**TASK DETAILS**
Could you set down every entry exactly as it appears?

**DATA FOR REVIEW**
──────
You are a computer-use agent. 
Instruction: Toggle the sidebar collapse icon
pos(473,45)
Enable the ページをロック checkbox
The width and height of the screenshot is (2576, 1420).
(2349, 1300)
──────
**RESPONSE**
You are a computer-use agent. 
Instruction: Toggle the sidebar collapse icon
pos(473,45)
Enable the ページをロック checkbox
The width and height of the screenshot is (2576, 1420).
(2349, 1300)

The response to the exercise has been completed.